Given records
━━━━

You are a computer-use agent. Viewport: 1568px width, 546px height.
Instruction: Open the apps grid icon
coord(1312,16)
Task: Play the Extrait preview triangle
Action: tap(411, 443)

━━━━

Reproduce the material above. Do not change a word.

You are a computer-use agent. Viewport: 1568px width, 546px height.
Instruction: Open the apps grid icon
coord(1312,16)
Task: Play the Extrait preview triangle
Action: tap(411, 443)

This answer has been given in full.